Saved data entries

· · · · ·

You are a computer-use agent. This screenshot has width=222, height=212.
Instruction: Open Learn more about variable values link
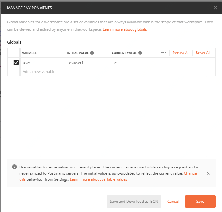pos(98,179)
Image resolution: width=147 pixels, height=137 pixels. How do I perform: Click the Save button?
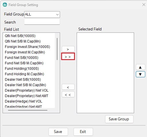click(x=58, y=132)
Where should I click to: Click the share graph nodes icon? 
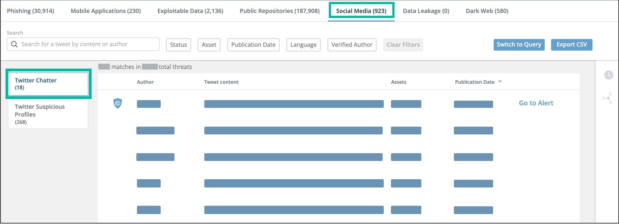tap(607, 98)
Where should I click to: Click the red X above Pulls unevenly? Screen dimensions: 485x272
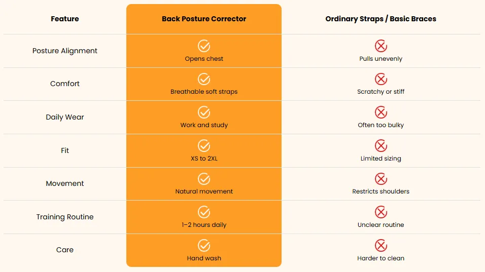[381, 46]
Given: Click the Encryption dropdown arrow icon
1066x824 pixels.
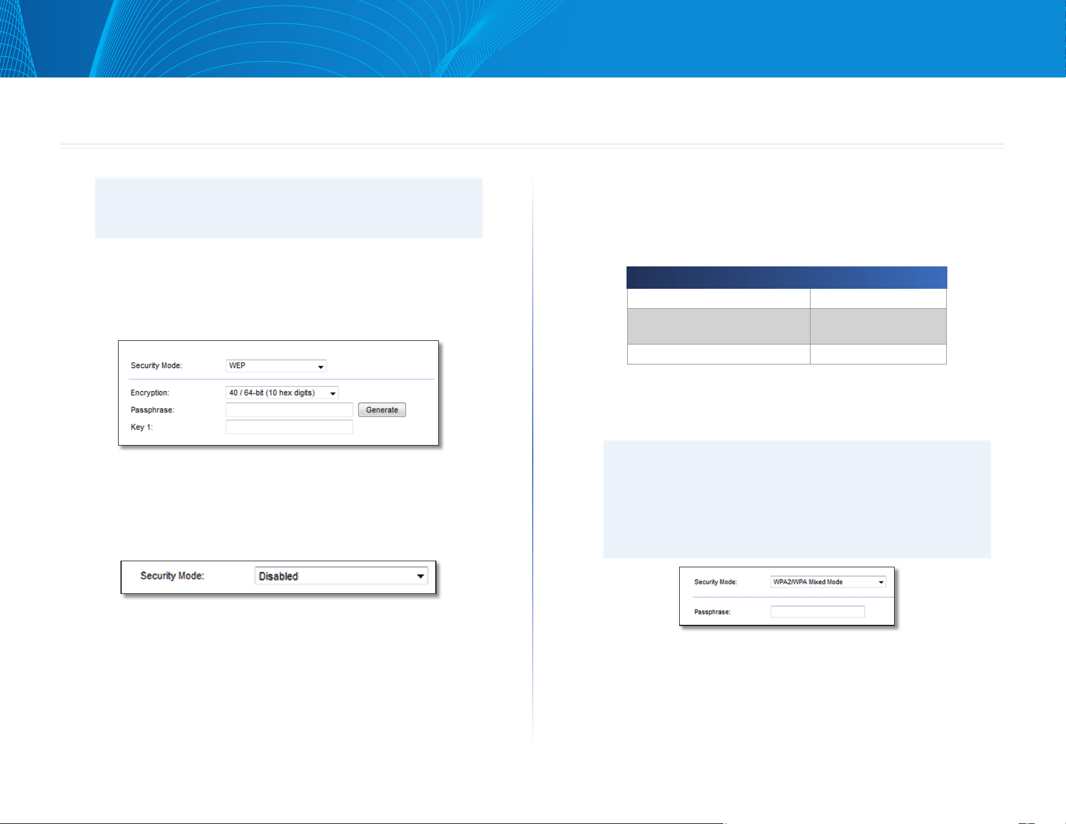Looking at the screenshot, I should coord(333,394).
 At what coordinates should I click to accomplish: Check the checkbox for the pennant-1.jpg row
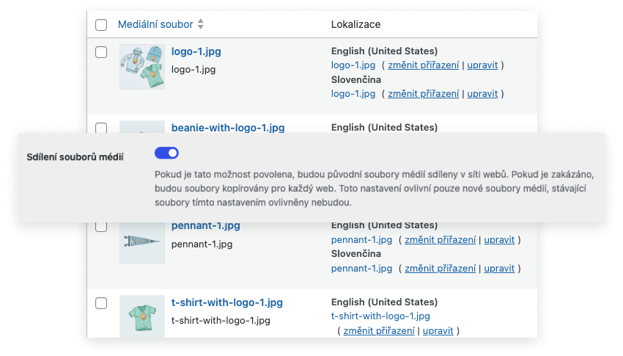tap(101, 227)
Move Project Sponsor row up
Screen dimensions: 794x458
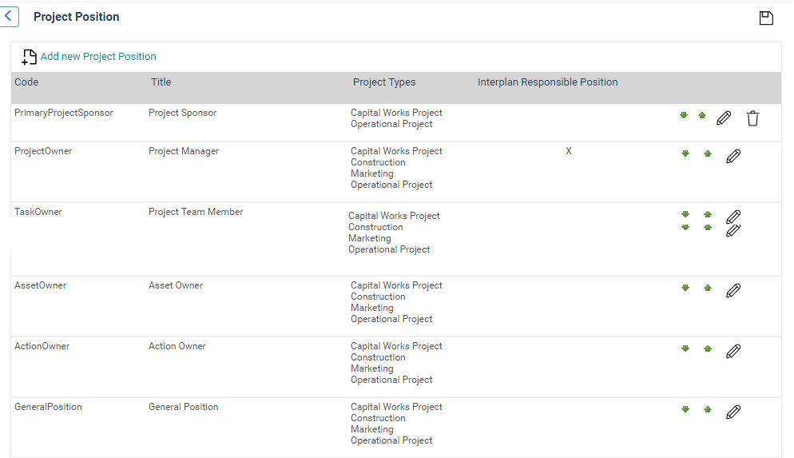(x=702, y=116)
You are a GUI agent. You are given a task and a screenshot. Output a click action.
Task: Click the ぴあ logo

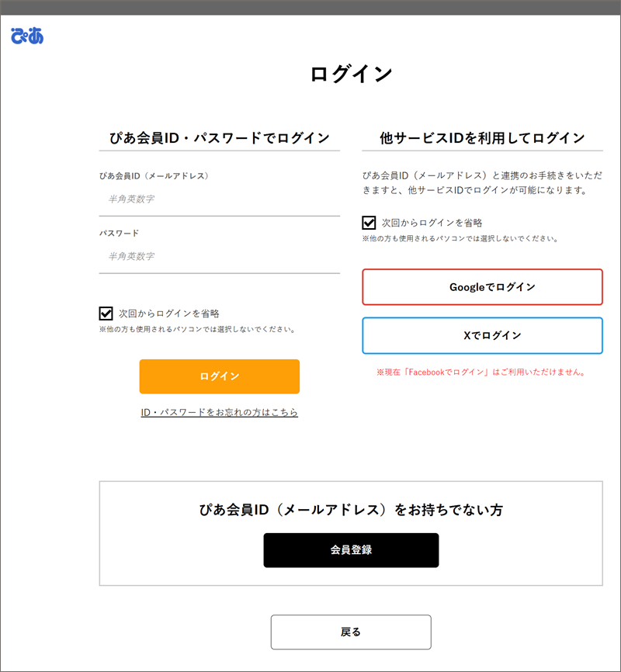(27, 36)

· · · · ·

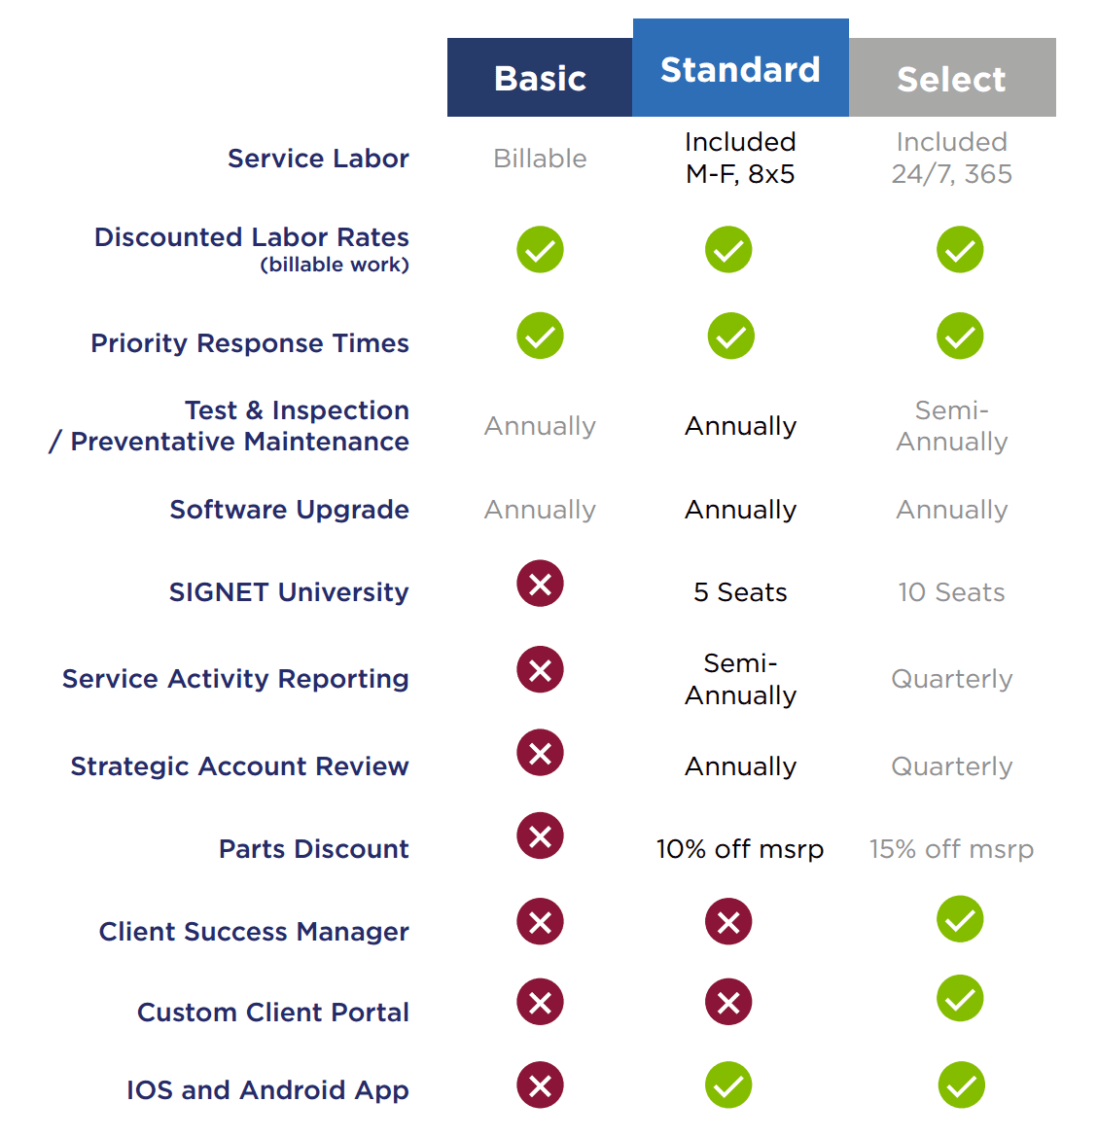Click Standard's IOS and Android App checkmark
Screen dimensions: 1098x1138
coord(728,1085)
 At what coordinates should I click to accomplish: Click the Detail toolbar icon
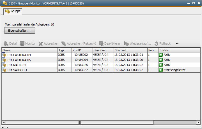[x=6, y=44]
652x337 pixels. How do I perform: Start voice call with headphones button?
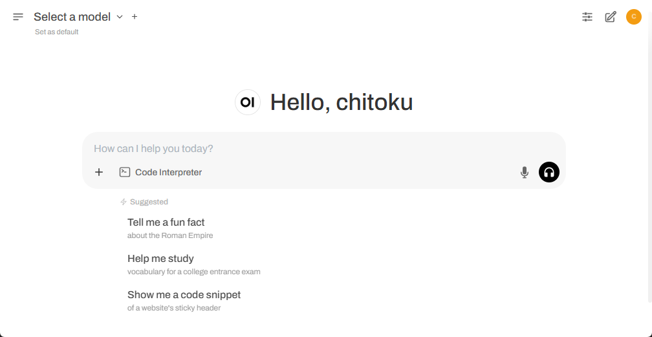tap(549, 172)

· · · · ·

### TASK DIRECTIONS
Provide the number of lines above that include the string "agent", with no other words.

### SOLUTION FOR THIS TASK
2